Tax office, same story.
Apneaman on Fri, 16th Jun 2017 11:27 am
clog, it’s the same story alright. As you can see the Cancer is infecting and consuming your beloved homeland as well. That’s because y’all two legged Cancer apes like the rest of the humans. Same story indeed.
Gas grab and global warming could wipe out Wadden Sea heritage site
The world’s largest unbroken intertidal system and a haven for migratory birds on the Dutch coastline is at risk of sinking out of existence
“But the storm-weathered Frisian coastline may be living on borrowed time. One report this month predicted that it would be submerged by 2100 if current global warming trends and planned gas extractions continue.

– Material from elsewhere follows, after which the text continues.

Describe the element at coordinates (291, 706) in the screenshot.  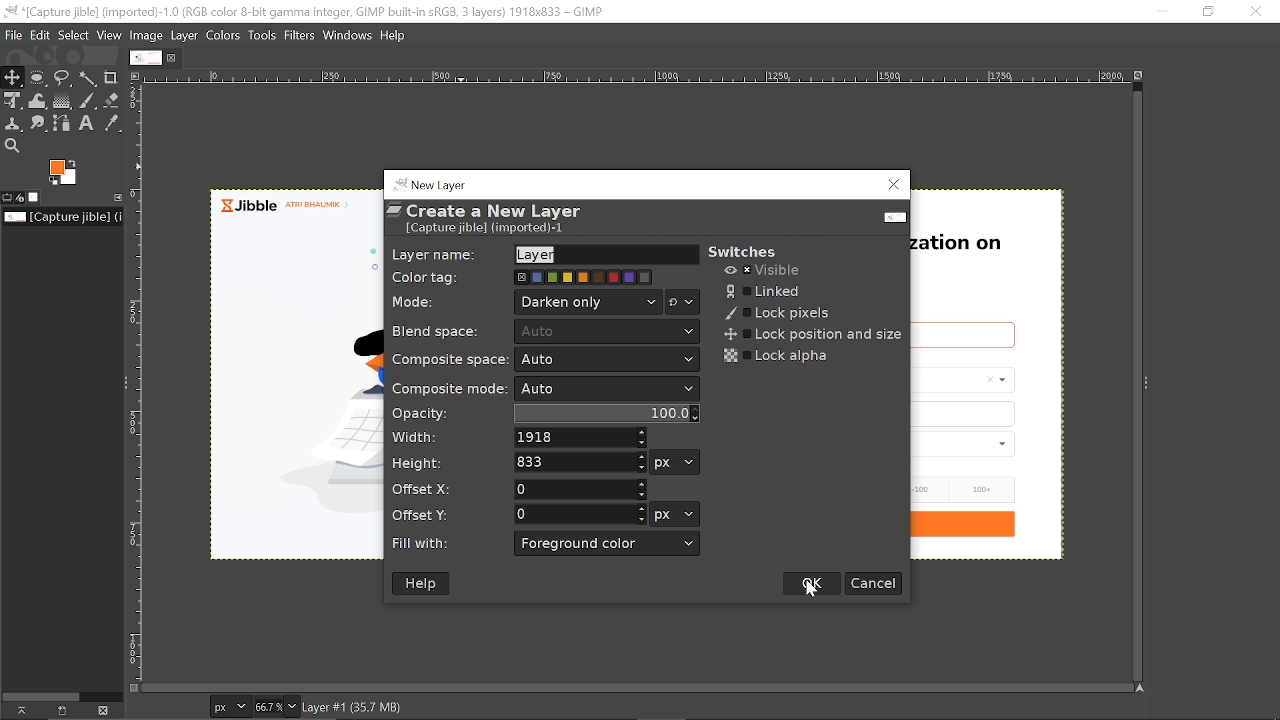
I see `Zoom options` at that location.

“It is more likely that the area will drown than that it will survive,” said Rolf Schuttenhelm, the paper’s author. “The equation is quite simple. If sea level rise and subsidence combined are larger than the maximum speed of sedimentation – and they are – then with time, the drowning of the tidal system becomes inevitable.””

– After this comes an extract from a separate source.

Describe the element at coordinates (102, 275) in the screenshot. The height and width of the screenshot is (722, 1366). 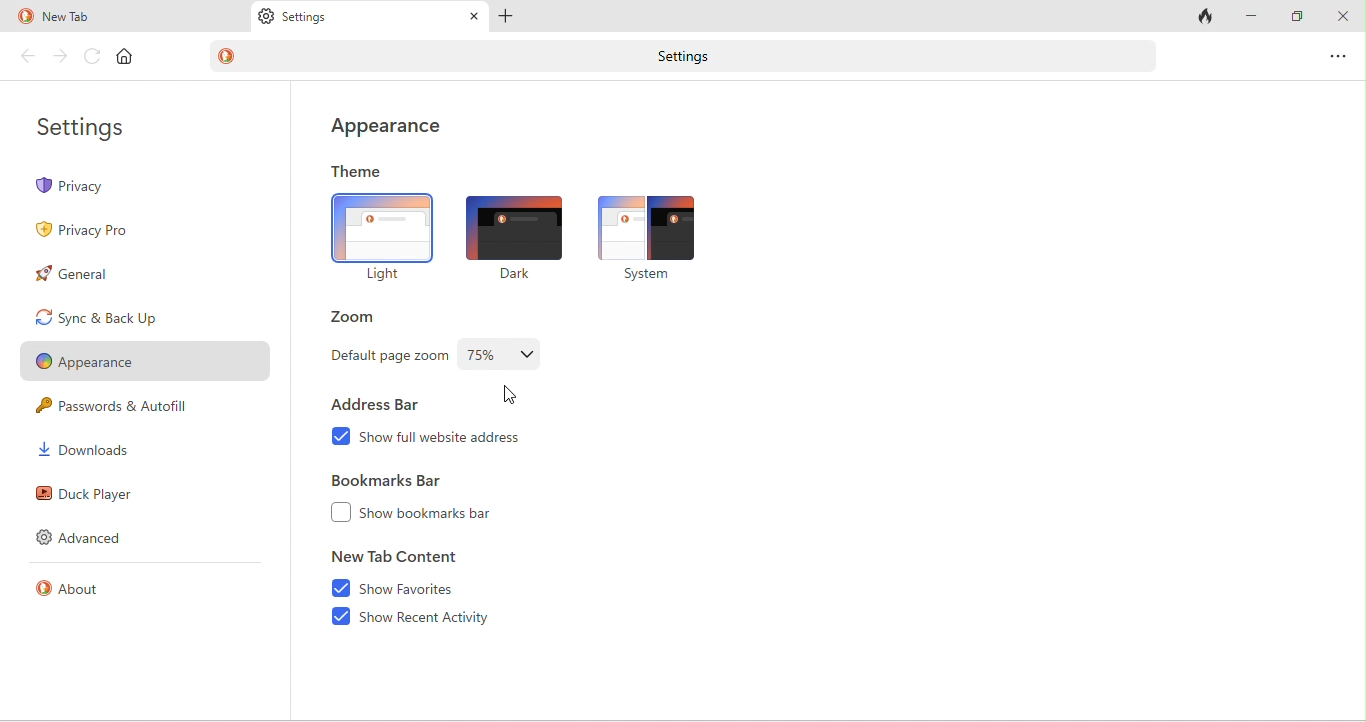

“NAM, a Shell-Exxon partnership, plans to start a gas drilling operation next year and three other wells could soon follow. Local people from 14 villages have formed a movement to resist them.
“It’s all about money,” said Willem Schoorstra, an award-winning Frisian novelist from the group. “We had one talk with NAM and they constantly repeated that they would help us make the clean energy transition. But it’s crap. We don’t buy it. They only want to invest in it when they are drilling. They hold on to their old ways and destroy everything for the sake of money.”

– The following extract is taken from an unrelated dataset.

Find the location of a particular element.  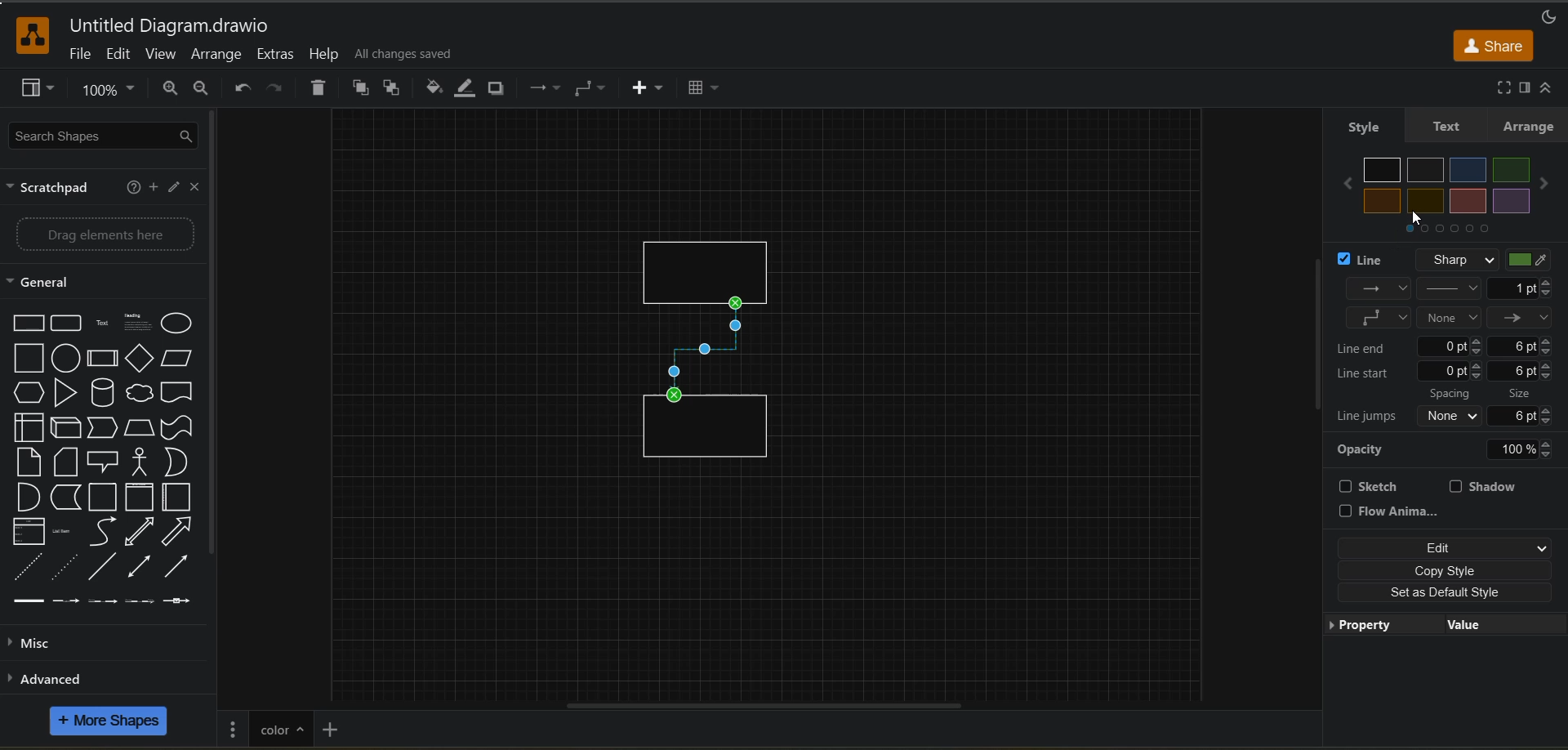

Step is located at coordinates (106, 429).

Beneath such talk is an attachment to the low-lying, ancient ground on which Romans, Vikings and Franks have trodden.”
https://www.theguardian.com/environment/2017/jun/16/gas-grab-and-global-warming-could-wipe-out-wadden-sea-heritage-site
IF YOU’RE A CANCER AND YOU KNOW IT CLAP YOUR HANDS…………….CLAP! CLAP!
onlooker on Fri, 16th Jun 2017 11:29 am
Cancer monkeys rule until they don’t!
Apneaman on Fri, 16th Jun 2017 12:03 pm
Onlooker, the Doctor has give his diagnosis.
https://s-media-cache-ak0.pinimg.com/originals/33/70/e5/3370e551cd7e55ebe1f71c20c9512648.jpg
JJHMAN on Fri, 16th Jun 2017 8:04 pm
I think Kunstler is caught in a really slow moving relativistic time trap. He’s been predicting that the end of the world is coming next Tuesday for at least five years.
It’s really not healthy to read his stuff too often unless you get unnaturally optimistic.
Davy on Fri, 16th Jun 2017 8:49 pm
Kunstler is struggling to be relevant. He was one of the founding fathers of doom. Now kunstler’s message is losing relevance. Why, becuase both peak oil and financial collapse were extended. These conditions are still present but without the dire force they once had. He made a big impact on me in 05 but today I don’t read him much. I still enjoy reading him when I do becuase he is entertaining but he is no longer the resource he once was.
Personally I feel the cards are now dealt. We know what to look for but we do not know very well what cards are dealt. In 05 we were still unsure of the nature of the game. Today it is pretty obvious but the details are the issue now. Now it is a wait and see and back then it was what are we looking for. As a doomer I am very impressed at the tenacity of the status quo but I also know as time passes we are more and more exposed to the dangers Kunstler has spoken about. Kunstler knows this too but his problem is keeping his following.
makati1 on Fri, 16th Jun 2017 9:24 pm
A good summary of where the U$ is at and where it is headed. Where? Why, that big step down to the 3rd world, where else? And, I think TPTB know exactly where it is going because that is their planned destination for America.
Official Summer begins on Wednesday. What will it bring? We shall see.